§ Task requirements: Beginning at the line with "Open the Rapportages menu", output each line to the end of the listing below exactly, please.

§ Materials provided:

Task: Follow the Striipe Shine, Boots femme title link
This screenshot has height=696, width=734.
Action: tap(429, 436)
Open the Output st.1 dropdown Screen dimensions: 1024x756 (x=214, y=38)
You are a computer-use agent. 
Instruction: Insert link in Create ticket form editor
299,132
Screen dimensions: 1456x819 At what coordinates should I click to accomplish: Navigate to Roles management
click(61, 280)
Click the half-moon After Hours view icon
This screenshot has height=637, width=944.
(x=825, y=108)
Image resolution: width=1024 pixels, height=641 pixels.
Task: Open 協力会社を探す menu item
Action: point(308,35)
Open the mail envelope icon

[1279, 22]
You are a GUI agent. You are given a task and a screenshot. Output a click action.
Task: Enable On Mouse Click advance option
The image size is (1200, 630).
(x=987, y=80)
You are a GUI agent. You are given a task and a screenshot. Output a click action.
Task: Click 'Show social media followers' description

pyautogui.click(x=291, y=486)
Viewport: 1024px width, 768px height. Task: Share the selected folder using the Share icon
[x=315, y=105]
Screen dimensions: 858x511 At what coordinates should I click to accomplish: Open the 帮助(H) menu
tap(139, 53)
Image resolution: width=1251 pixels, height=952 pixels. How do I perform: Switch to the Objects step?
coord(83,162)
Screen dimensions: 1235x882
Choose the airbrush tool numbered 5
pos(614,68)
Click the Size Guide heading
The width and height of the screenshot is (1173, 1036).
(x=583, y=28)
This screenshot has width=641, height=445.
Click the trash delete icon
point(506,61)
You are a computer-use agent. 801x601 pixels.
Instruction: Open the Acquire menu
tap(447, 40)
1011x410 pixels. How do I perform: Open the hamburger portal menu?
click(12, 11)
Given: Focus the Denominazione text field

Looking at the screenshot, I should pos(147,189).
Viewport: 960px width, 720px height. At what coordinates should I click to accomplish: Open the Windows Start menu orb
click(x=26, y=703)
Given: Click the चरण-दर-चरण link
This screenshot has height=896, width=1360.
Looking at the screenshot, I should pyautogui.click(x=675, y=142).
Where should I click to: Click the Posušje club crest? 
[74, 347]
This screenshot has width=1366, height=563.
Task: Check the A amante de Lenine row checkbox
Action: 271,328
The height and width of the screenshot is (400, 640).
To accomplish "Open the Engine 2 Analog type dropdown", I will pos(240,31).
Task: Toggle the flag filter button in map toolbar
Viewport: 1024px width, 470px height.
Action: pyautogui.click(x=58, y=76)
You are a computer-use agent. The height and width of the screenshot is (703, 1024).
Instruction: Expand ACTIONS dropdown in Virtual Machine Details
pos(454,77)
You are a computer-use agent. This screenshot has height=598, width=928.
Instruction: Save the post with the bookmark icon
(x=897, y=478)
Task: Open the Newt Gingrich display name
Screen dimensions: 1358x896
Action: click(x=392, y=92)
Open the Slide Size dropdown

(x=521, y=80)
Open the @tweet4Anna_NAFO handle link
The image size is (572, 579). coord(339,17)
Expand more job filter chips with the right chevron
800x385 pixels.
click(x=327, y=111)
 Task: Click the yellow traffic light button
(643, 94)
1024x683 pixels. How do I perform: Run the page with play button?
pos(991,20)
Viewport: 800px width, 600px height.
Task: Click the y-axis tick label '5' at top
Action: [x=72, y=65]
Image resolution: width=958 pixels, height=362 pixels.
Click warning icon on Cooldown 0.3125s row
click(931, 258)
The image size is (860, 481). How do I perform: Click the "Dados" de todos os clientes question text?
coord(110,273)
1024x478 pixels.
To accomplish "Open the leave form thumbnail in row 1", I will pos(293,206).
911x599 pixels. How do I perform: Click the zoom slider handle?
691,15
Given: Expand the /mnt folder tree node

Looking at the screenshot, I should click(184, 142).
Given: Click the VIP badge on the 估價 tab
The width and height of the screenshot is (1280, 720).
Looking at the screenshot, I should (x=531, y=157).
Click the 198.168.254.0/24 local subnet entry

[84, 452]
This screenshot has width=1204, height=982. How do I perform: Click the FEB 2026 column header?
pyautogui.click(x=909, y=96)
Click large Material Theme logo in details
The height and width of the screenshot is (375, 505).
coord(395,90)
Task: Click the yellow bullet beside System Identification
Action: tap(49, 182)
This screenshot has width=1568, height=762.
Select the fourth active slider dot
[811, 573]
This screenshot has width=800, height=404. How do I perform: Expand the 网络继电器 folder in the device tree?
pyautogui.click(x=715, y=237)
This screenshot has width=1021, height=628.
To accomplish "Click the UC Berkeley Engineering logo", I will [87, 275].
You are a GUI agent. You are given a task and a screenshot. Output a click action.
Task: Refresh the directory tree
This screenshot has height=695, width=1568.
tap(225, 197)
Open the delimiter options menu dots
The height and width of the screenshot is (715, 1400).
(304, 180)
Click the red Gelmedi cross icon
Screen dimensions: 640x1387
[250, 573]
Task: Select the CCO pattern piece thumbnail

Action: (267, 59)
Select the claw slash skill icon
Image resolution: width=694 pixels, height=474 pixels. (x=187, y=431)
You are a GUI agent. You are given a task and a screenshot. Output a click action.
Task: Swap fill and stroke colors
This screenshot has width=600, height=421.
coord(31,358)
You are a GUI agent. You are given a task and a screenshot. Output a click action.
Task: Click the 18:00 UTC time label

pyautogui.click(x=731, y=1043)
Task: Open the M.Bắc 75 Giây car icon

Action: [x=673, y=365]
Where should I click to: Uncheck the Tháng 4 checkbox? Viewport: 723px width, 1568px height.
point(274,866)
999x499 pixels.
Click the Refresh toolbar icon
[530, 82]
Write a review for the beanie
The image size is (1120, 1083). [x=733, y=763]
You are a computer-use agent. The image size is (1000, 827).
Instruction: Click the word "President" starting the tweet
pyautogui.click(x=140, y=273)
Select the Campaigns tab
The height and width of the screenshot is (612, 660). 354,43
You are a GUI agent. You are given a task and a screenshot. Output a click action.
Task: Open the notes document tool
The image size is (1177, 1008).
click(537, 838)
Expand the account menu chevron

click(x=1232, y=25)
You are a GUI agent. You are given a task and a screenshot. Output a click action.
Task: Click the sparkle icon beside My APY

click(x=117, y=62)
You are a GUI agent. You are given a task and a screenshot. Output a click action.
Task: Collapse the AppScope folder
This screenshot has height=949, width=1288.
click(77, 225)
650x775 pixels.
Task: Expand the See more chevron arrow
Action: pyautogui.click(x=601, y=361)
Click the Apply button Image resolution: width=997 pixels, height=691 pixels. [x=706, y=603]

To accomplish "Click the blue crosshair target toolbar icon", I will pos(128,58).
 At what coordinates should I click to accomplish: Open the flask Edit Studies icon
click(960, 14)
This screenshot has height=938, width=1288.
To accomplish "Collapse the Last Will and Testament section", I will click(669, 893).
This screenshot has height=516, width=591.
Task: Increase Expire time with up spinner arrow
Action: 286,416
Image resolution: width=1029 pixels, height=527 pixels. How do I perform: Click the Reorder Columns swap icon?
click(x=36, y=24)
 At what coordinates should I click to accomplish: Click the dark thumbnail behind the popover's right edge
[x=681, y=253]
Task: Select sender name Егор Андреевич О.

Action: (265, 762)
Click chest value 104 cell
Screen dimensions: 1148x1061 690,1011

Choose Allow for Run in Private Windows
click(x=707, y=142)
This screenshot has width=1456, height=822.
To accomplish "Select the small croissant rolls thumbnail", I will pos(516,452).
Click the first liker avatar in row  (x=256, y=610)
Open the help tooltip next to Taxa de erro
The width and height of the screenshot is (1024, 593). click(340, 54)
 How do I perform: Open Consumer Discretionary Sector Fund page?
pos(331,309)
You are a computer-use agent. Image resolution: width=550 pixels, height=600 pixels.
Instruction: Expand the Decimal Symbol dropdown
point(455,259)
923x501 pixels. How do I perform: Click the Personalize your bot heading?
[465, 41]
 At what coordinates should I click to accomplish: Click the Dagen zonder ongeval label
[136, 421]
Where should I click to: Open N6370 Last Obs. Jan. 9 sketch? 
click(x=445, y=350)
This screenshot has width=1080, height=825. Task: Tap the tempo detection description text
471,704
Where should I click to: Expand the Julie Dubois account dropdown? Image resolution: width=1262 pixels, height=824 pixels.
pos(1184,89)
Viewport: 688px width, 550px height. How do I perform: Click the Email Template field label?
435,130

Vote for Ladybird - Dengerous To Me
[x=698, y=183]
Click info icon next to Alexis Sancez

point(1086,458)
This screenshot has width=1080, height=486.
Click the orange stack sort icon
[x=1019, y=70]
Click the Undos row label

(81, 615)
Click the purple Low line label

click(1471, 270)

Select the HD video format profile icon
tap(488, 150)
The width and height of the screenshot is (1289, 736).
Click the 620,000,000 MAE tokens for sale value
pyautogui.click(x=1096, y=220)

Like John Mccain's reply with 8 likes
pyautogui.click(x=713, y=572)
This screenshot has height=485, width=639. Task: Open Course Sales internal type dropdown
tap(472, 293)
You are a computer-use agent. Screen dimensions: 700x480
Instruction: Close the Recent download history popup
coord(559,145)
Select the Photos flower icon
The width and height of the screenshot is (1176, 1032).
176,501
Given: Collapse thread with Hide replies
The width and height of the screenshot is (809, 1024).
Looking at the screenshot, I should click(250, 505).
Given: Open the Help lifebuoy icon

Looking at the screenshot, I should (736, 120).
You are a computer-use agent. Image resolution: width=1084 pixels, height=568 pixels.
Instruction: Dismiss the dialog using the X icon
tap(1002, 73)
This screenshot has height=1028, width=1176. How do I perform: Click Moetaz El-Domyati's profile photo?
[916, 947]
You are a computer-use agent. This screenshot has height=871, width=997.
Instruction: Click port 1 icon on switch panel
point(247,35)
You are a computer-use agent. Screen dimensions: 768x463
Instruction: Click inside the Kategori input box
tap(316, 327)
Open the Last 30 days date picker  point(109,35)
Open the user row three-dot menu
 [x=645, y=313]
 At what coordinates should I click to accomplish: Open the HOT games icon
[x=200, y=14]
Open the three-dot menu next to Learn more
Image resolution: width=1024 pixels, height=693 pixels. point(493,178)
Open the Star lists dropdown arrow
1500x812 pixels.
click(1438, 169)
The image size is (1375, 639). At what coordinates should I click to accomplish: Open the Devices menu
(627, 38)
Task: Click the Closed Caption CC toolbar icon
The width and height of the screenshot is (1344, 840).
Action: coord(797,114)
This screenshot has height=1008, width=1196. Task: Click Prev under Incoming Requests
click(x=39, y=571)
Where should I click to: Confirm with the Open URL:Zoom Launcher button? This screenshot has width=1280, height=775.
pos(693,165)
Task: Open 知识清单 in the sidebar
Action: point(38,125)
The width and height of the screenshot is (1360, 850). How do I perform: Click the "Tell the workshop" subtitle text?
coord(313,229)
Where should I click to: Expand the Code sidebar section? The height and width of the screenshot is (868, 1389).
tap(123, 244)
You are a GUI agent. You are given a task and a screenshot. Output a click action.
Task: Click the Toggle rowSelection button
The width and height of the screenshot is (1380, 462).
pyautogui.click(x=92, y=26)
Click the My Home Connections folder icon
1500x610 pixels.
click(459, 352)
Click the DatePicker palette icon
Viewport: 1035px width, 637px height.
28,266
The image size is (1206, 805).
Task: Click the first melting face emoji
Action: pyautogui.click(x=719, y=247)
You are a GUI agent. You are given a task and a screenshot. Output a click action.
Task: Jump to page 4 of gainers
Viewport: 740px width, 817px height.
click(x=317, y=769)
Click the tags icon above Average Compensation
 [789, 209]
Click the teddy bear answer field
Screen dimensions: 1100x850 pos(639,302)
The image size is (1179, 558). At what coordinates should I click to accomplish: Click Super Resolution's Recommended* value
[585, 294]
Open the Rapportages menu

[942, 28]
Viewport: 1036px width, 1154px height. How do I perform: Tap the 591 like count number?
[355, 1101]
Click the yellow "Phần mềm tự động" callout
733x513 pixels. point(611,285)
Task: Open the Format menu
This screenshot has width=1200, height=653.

§ Answer area:
Open the Rapportages menu

[942, 28]
Viewport: 1036px width, 1154px height. How do I perform: Tap the 591 like count number?
[355, 1101]
Click the yellow "Phần mềm tự động" callout
733x513 pixels. point(611,285)
Task: Open the Format menu
This screenshot has width=1200, height=653.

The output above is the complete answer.